(Interface element records)
※ ※ ※
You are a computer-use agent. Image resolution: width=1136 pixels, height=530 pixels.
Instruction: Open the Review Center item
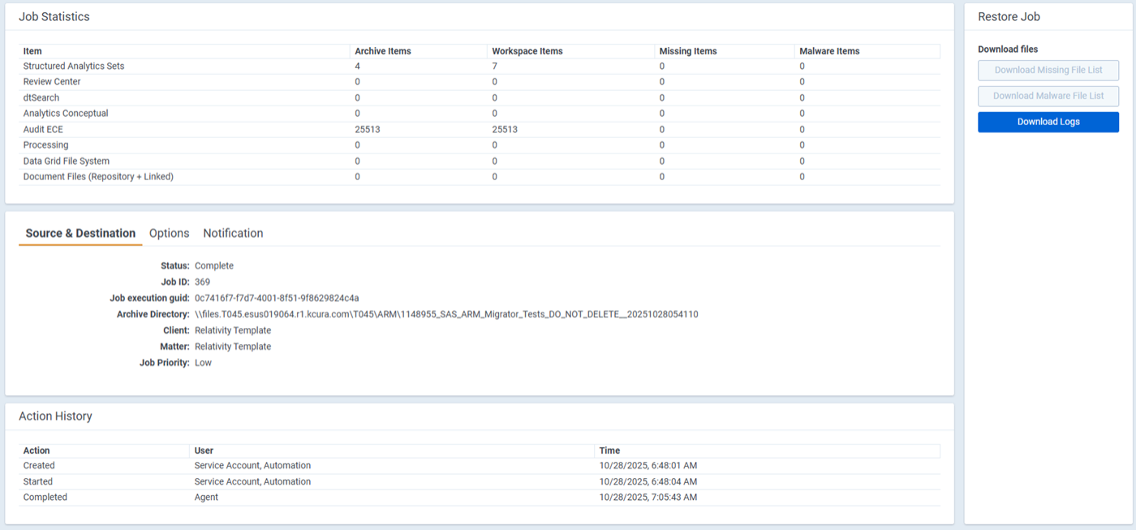[51, 81]
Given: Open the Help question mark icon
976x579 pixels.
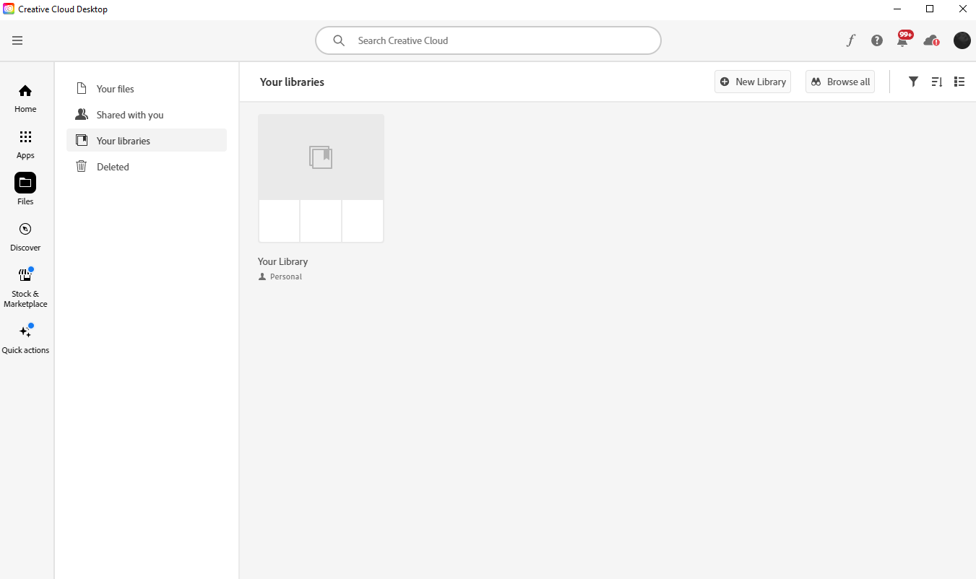Looking at the screenshot, I should pos(877,40).
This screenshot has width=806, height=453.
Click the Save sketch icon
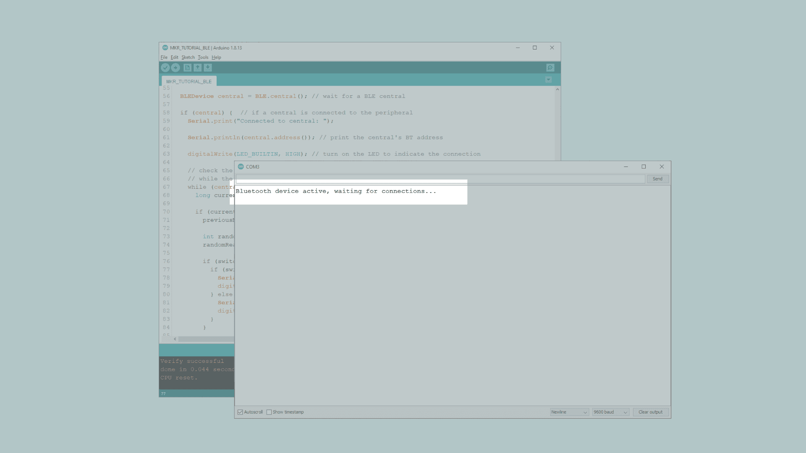click(208, 68)
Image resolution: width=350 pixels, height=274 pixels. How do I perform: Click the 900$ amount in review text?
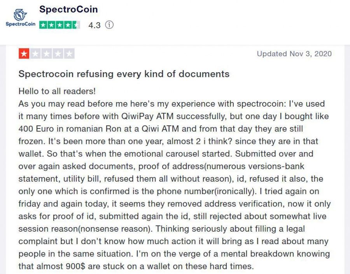(75, 266)
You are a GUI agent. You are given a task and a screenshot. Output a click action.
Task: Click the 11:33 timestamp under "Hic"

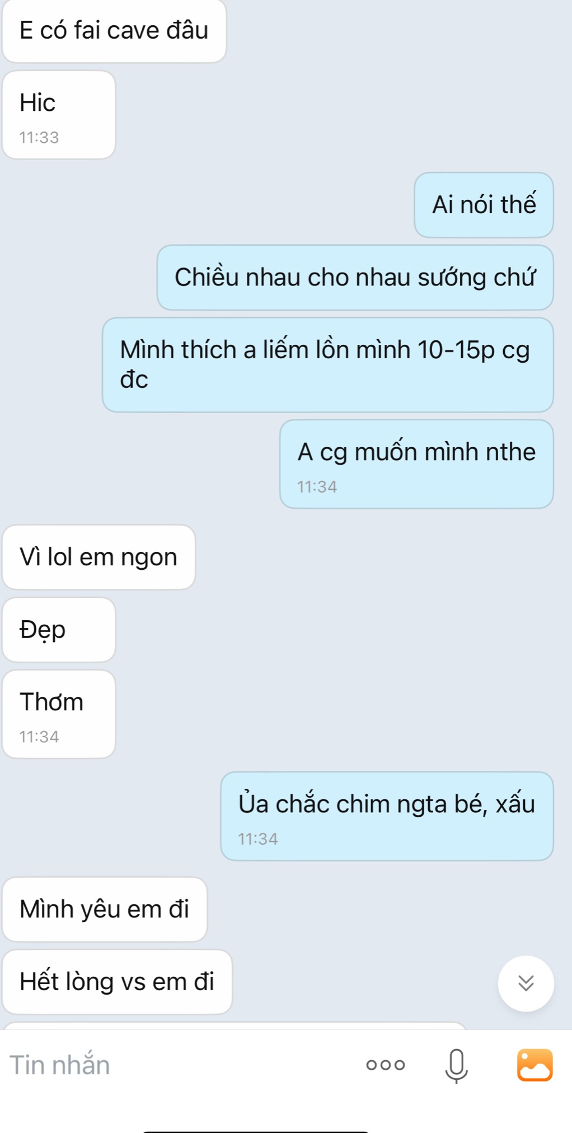(39, 138)
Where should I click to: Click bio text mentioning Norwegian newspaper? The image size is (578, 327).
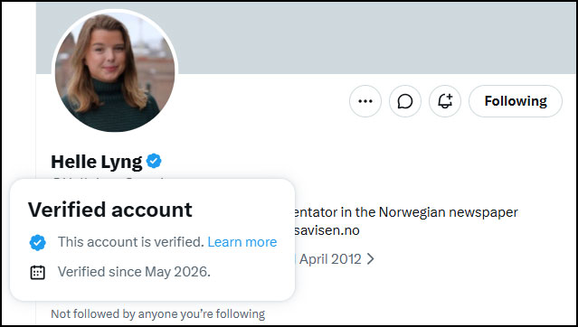[x=407, y=212]
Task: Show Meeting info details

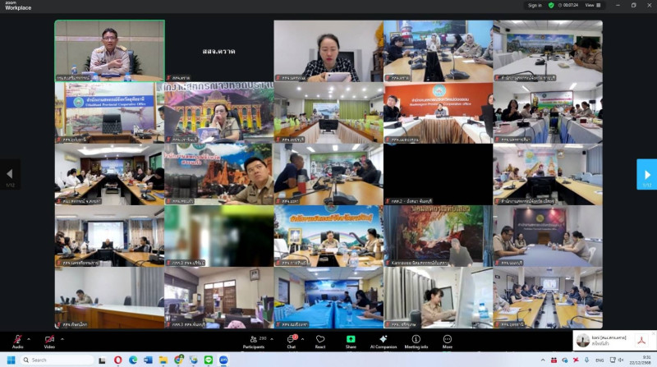Action: point(416,340)
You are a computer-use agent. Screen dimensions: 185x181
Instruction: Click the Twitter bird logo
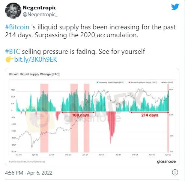pos(175,7)
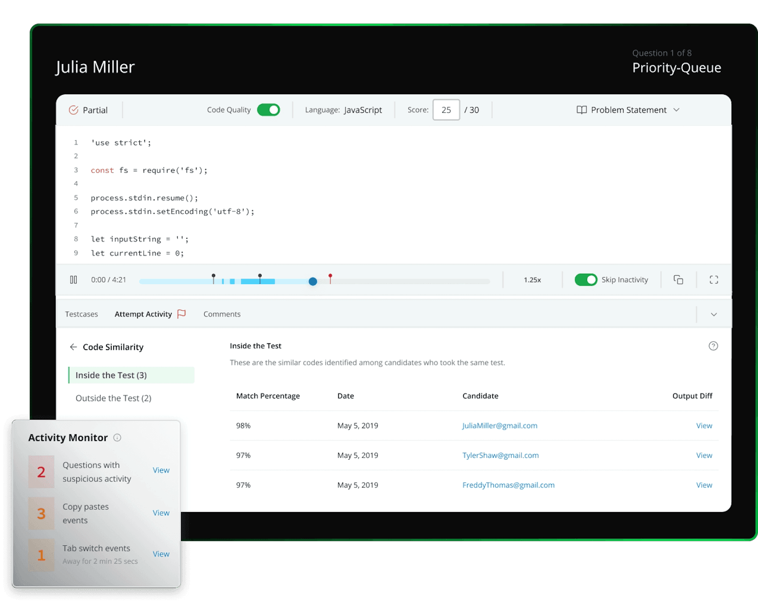The height and width of the screenshot is (603, 758).
Task: Open the Comments tab
Action: coord(222,314)
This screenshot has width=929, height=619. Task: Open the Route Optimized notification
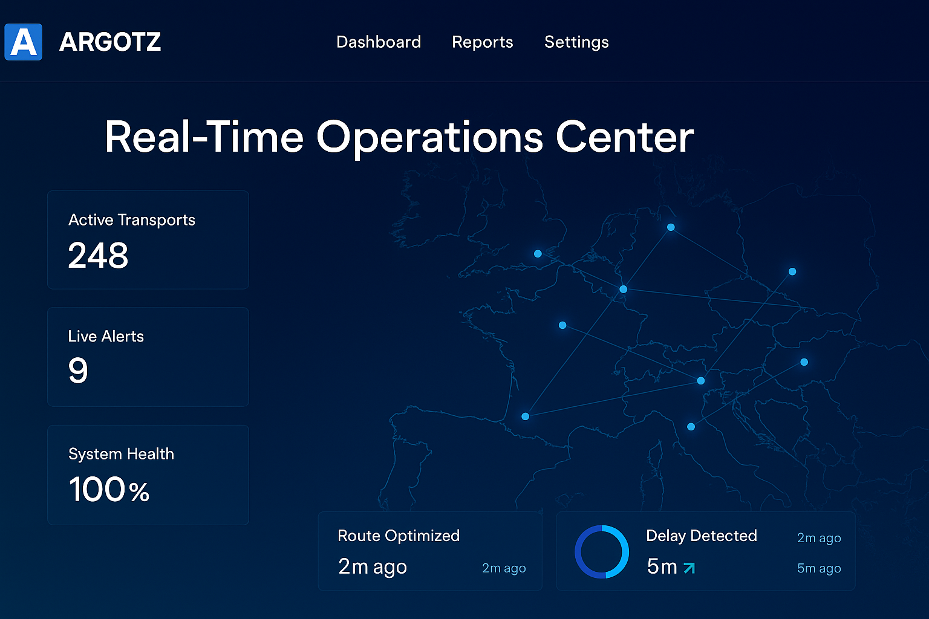coord(430,551)
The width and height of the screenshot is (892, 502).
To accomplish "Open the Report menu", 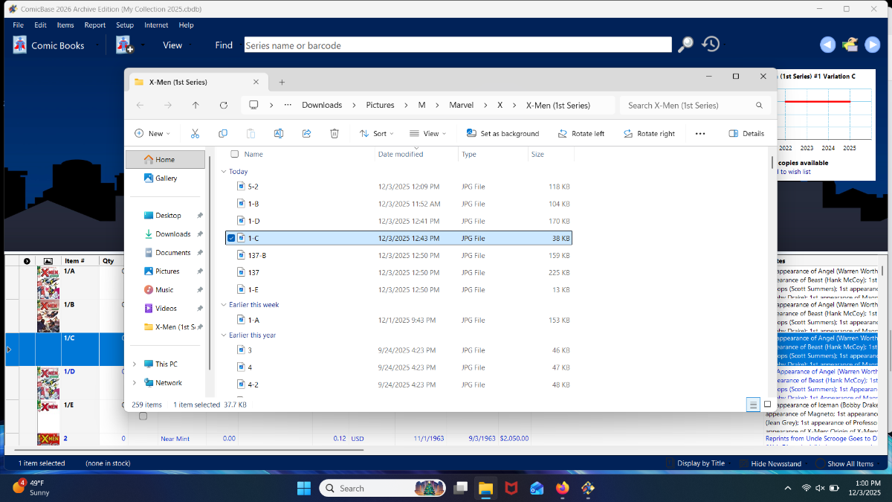I will coord(94,25).
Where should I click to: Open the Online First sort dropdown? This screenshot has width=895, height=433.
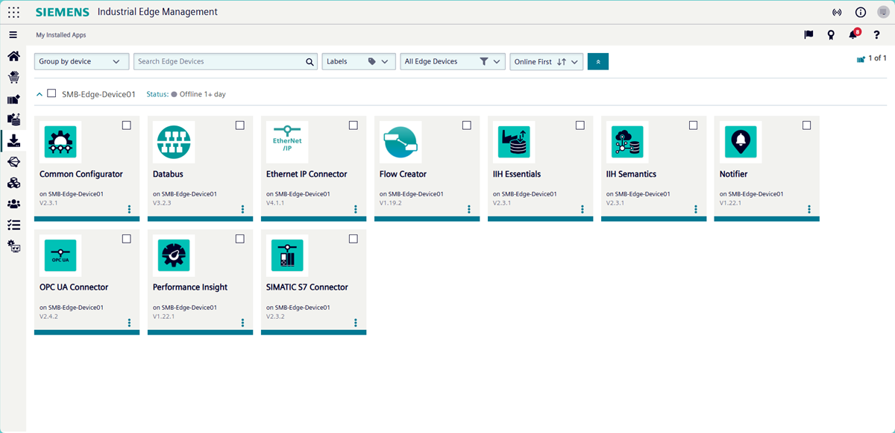pos(546,62)
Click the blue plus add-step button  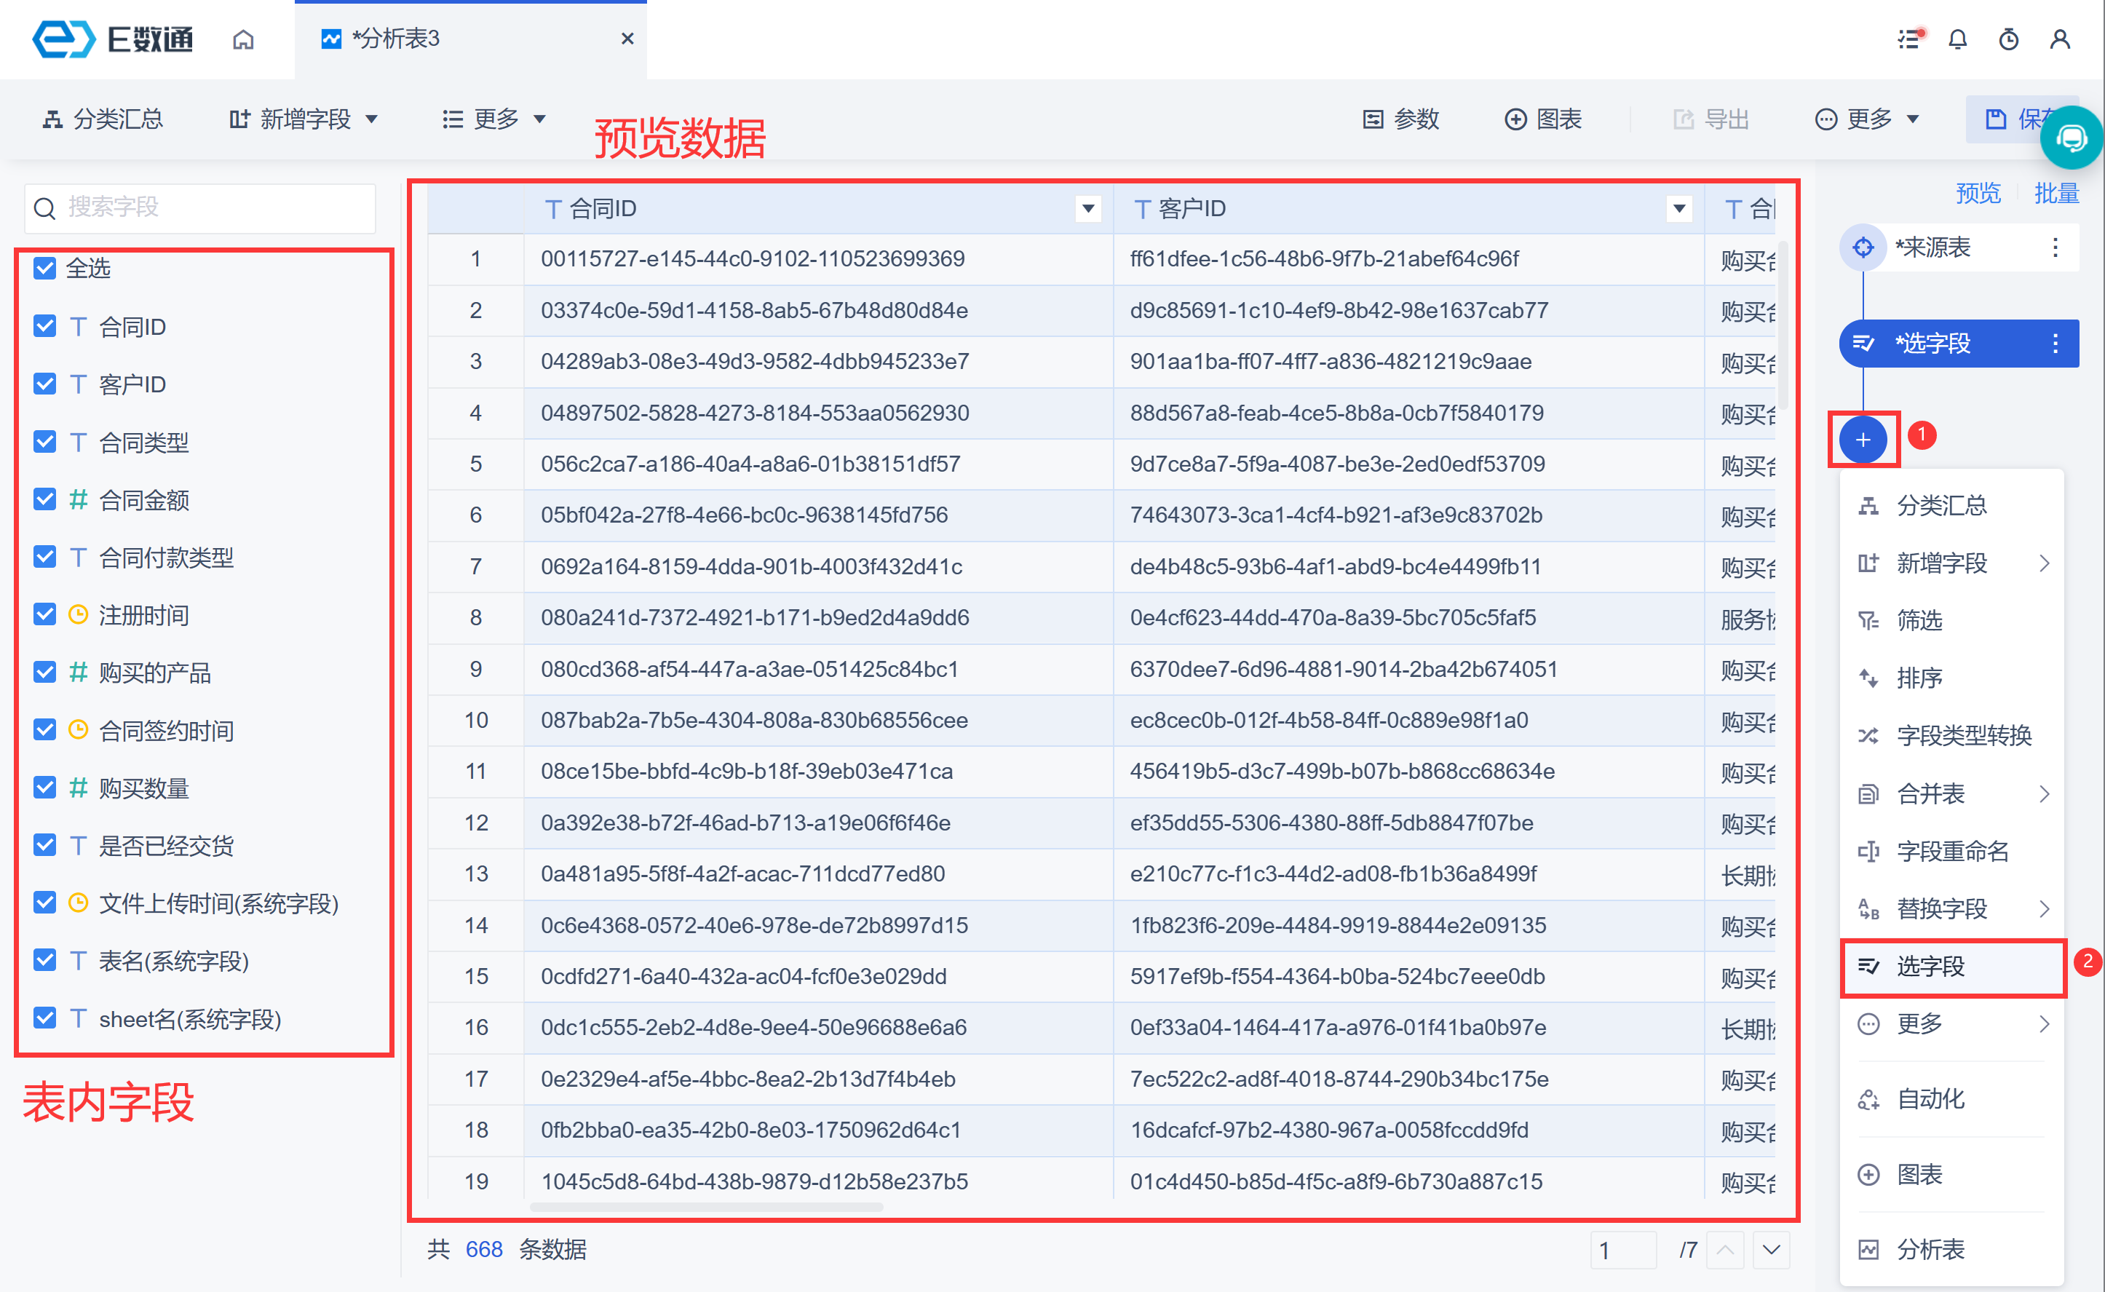[1862, 440]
※ ※ ※
* [TASK TO CARRY OUT]:
Locate each line in the listing above that contains the string "Instruction", with the case matching, and copy every such line.

* [OUTPUT OF THE EXERCISE]:
Instruction: Open the Review Center item
Instruction: Click the Twitter bird logo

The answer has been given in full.